Pero donde el padre Lektura –nos burlábamos de él a escondidas por su exagerada pronunciación en la introducción de la lectura evangélica durante la misa- estaba más a gusto era en la clase de dibujo. Especialmente aquellos días gloriosos de la primavera vallisoletana, finales de abril, principios de mayo, donde nos solía llevar, la clase entera, al pinar vecino para que dibujáramos las amapolas del campo. Si difícil era dibujar un vaso quietecito y estático, no te digo nada de los matices rojos de las opiáceas ondulándose con la brisa. Nuestra insignificante vena artística se veía reducida a cero cuando, con frecuencia, en aquellas salidas nos adelantaba en su velocípedo el P. Ibáñez, un personaje misterioso con su caballete y sus pinceles, de los de verdad, que no nos daba clase, pese a que se había corrido entre los alumnos que era un genio de la pintura, equiparable a algunos de los autores que el P. Reyero nos describía con el libro de historia. Mirábamos anonadados como el P. Ibáñez, en el otro extremo del campo plantaba su instrumental, en medio del trigal y, más misterios, observaba el paisaje en derredor, haciendo un marco con los pulgares e índices de ambas manos invertidas.

Como en deportes, matemáticas, lengua (española, claro), también en dibujo, ciertamente de forma innata, había compañeros que mostraban extraordinarias cualidades.  Sin duda ninguna, si hubieran tenido la oportunidad –muchas de nuestras vocaciones iniciales fueron descarriladas por las necesidades materiales surgidas de la España desarrollista de finales de los setenta- se habrían convertido en deportistas de élite, matemáticos de primer rango, lingüistas de primer orden.  De hecho, algunos lo lograron y tienen un merecido cartel que, no cabe duda, deben en parte al abnegado e indulgente padre Cándido. Pero para el común de los alumnos, aquellas clases, tan recordadas por el olor a corteza de pino y a los trigales que nos transportaban a los campos de nuestra infancia, resultaban un pequeño martirio que el P. Cándido, invariablemente, terminaba por convertir casi en una tarde asueto. “Mantecón, mire, mire como la piña tiene una cierta forma oval”. Pero la ovalidad del mundo le estaba negada a Mantecón.
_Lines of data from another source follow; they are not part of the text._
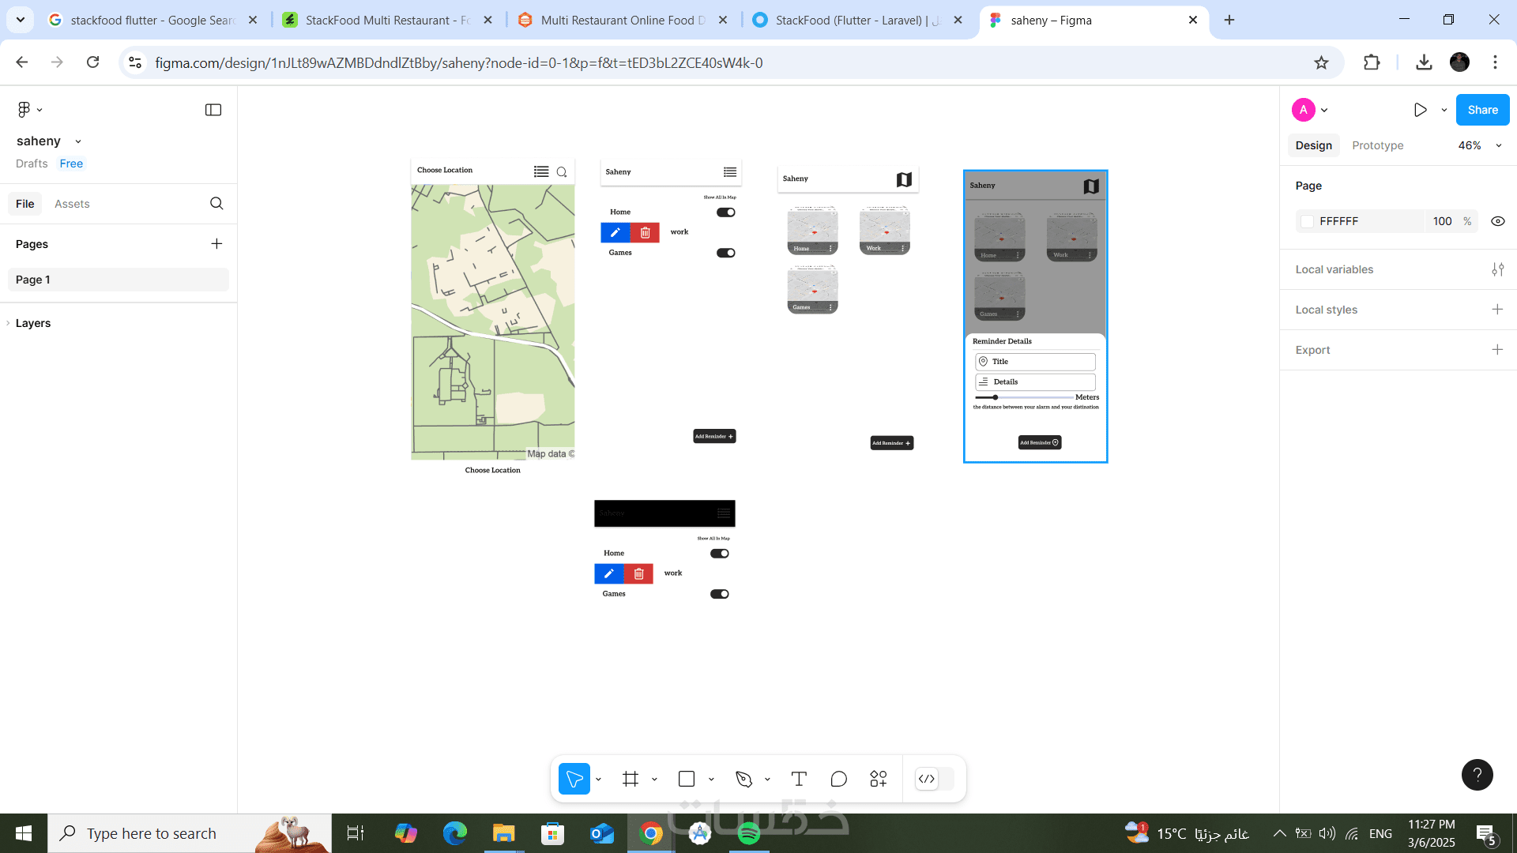Open Spotify from the taskbar
1517x853 pixels.
coord(748,833)
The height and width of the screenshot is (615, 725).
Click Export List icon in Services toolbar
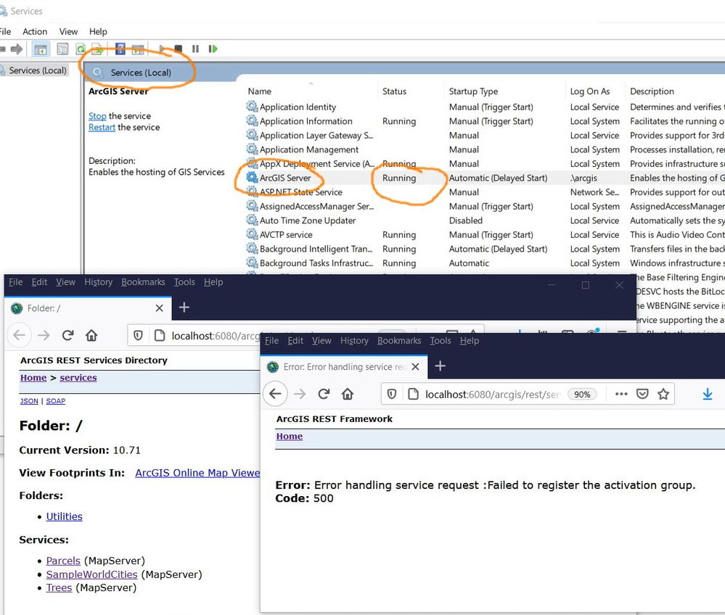[96, 49]
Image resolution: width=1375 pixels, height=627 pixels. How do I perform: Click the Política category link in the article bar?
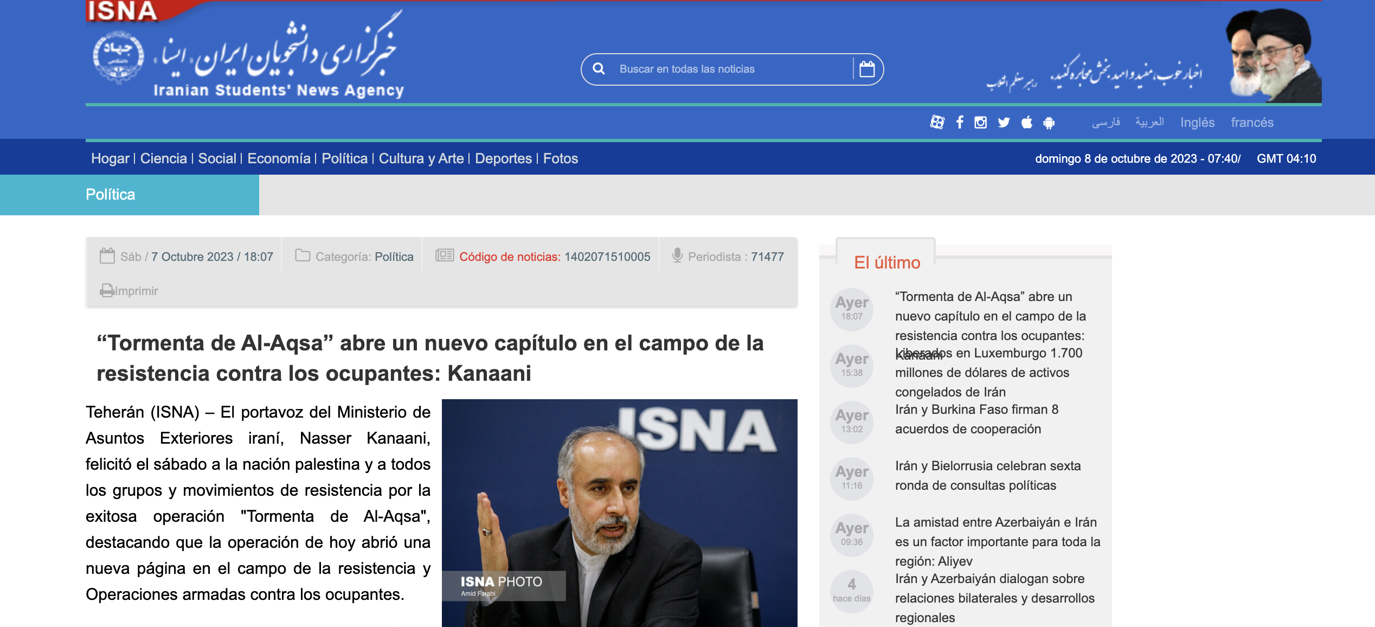(x=394, y=257)
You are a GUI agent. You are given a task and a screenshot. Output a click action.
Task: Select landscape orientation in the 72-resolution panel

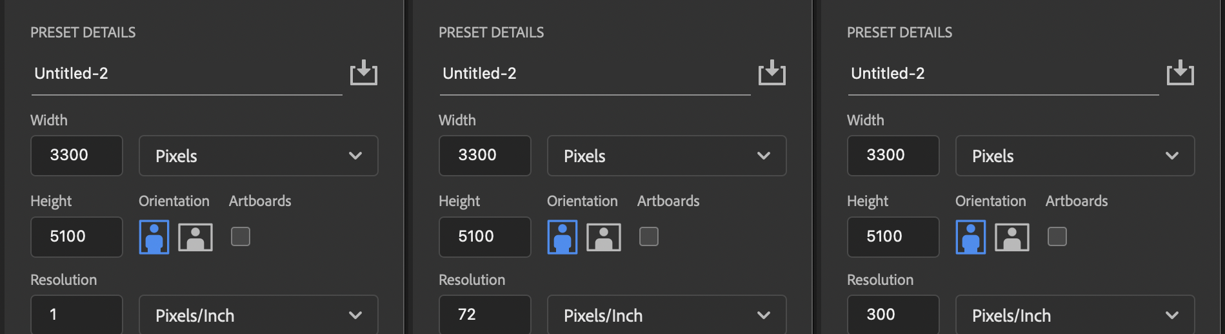coord(604,237)
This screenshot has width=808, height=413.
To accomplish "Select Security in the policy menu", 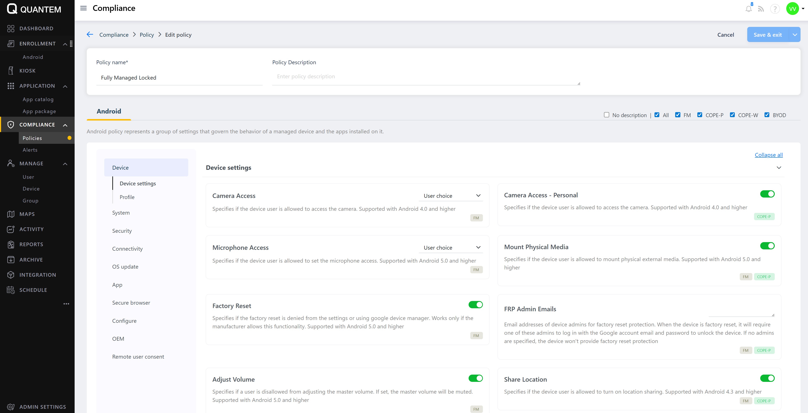I will coord(122,231).
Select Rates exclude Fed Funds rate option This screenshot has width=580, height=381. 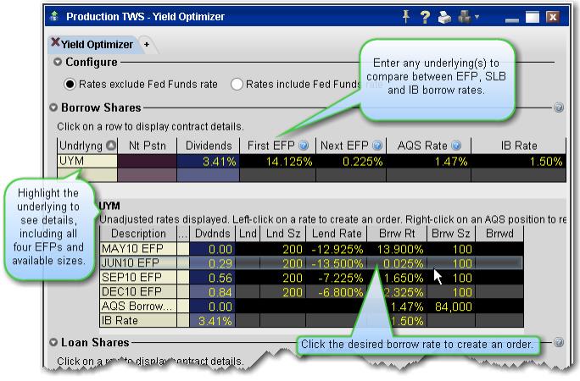[x=70, y=85]
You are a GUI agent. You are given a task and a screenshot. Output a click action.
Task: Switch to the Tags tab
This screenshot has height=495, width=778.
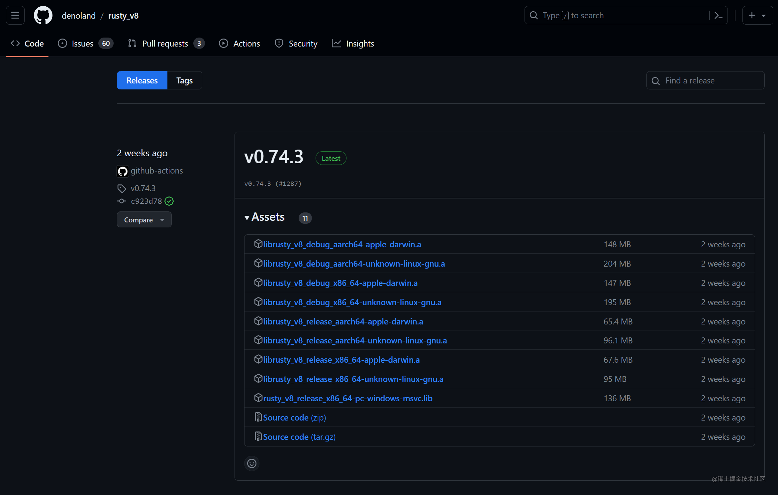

Así que la clase terminaba con otra de las grandes aficiones del P. Cándido, la fotografía. Aprovechaba un cierto desnivel del terreno para intentar ponernos en cuatro filas a toda la sección A, que se nos viera a todos, orgullosos, algunos más que otros, de nuestros cuadernos con sus modestos intentos de dibujo al natural. Con una portentosa Leika, él mismo revelaba, no siempre con éxito, sus negativos, nos retrataba para la eternidad. Como muchos de nosotros le tenemos presentes a él. “Padre Cándido, yo de mayor quiero ser fotógrafo”.  En su magnánima bondad me dejaba acariciar la Leika diminuta, compacta y de color negro refulgente, como si se tratara de un fetiche que me fuera a otorgar la vocación indeleble de fotógrafo. Desgraciadamente no la otorgó, pero sí germinó en una sencilla afición que tantos buenos recuerdos me ha dado.  Aunque siga sin entender la ovalidad de los objetos que veo a través de la lente. Me pregunto a dónde habrá ido a parar la Leika del bueno del padre Cándido que nos grabó (y reveló) para siempre en el pinar de Antequera. Lek-tura del santo evanggelio según San Luk-kas.